Pre-shipment inspection, also spelled Final random inspection or PSI, is a part of supply chain management and an important quality control method for checking the quality of goods clients buy from suppliers.
PSI ensures that production complies with specifications of the buyer and/or the terms of a purchase order or letter of credit. A final random inspection (FRI), checks finished products when an order has been 100% produced and at least 80% of export-packed. Samples are selected at random, according to standards and procedures.
Advantages of Final Random Inspection
There are lots of benefits to a PSI/FRI, but most people agree that guaranteeing the quality of goods produced overseas, at the place where they were manufactured, is its final solution?
This quality control procedure also saves a fair bit of time. Once the goods are in the country of destination, correcting faults becomes costly and requires additional shipping and time delays. Identifying any faults and errors in the batch before you ship will be more easier for suppliers to rectify any issues
Pre-shipment inspection can diminish risks inherent to Internet commerce like phishing and fraud.
Whether you use in-house staff or a third-party quality control agency, there is a single standard for sampling procedures and acceptance criteria that the majority of PSI inspectors follow.

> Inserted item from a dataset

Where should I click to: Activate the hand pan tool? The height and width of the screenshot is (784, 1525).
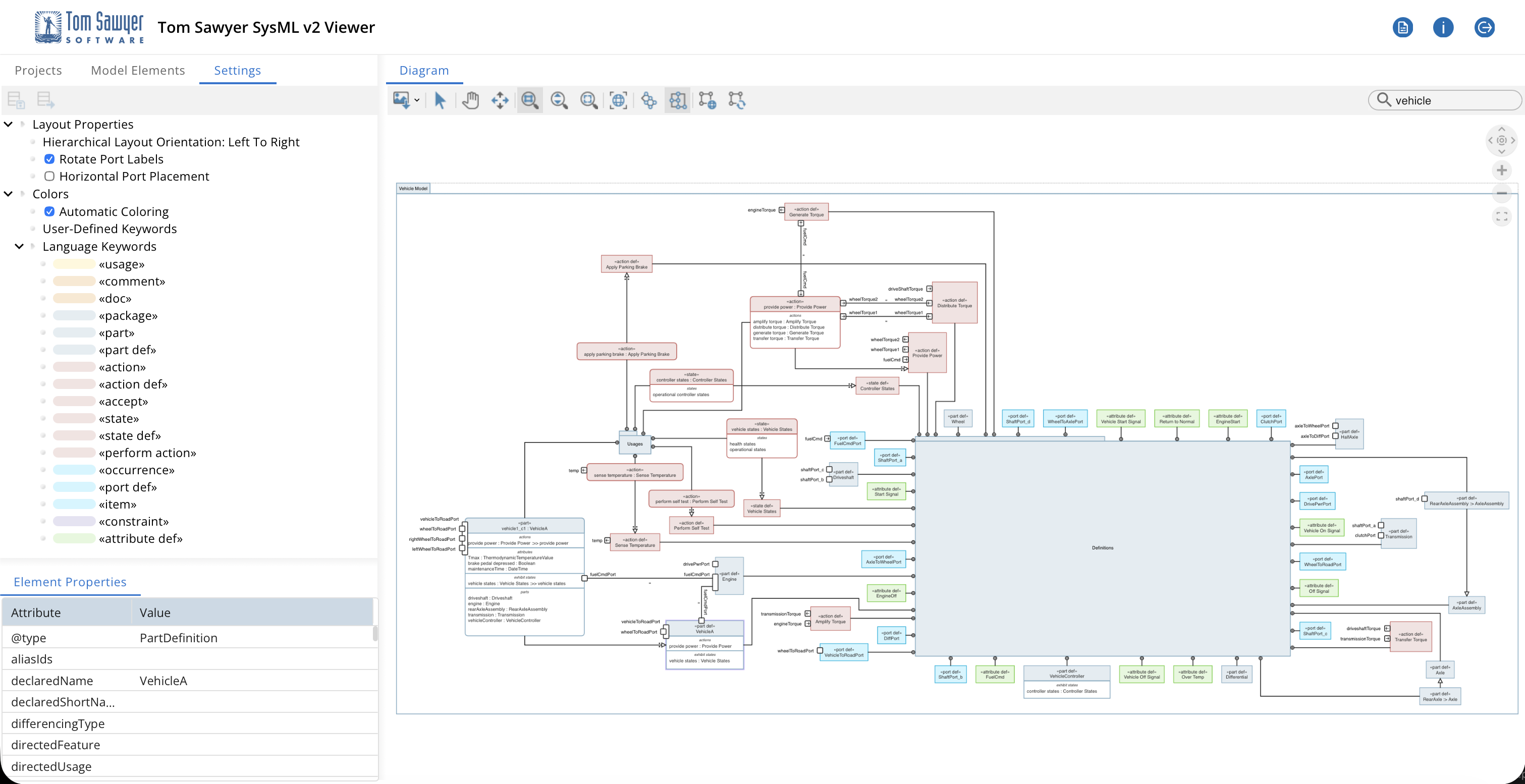point(471,100)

The so-called AQL Table is widely used for consumer goods Pre-Shipment Inspections in Asia and throughout the world. This clever model uses statistical number crunching to define the highest acceptable number of defects in a batch (i.e. how many faults a buyer can tolerate) before it is rejected.

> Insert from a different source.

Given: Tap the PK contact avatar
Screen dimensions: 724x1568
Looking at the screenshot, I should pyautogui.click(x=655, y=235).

The AQL varies between industries, so it always provides a balanced, unbiased view. You can further tailor it to your needs based on your quality expectations.
Inspectors won’t test every item individually. Instead, they’ll use sampling plans (cf. ISO 2859 or ANSI/ASQ Z1.4-2008) to determine how many samples they need to pick randomly to get an accurate overview of the quality of the whole shipment. This means savings in time and money for you — particularly useful if your inspection date is close to shipping.
The general inspection level III is the most extensive check and samples a larger portion of the shipment compared to a general inspection Level I test at the lower end of the scale. Choosing your AQL general inspection level will depend on the quality risk you are facing and the type of products you are checking. For general consumer goods, we recommend at least a general inspection level II, while automotive or medical products should be tested at the general inspection level III.
Depending on the needs of the importer, sampling during the pre-shipment inspection can be used to verify different measures of quality. One of the most commonly used within the consumer goods sourcing industry is to classify the defects as either: critical, major or minor and define an acceptance quality limit (AQL) for each one of them, then AQL Table will be completed in final inspection report.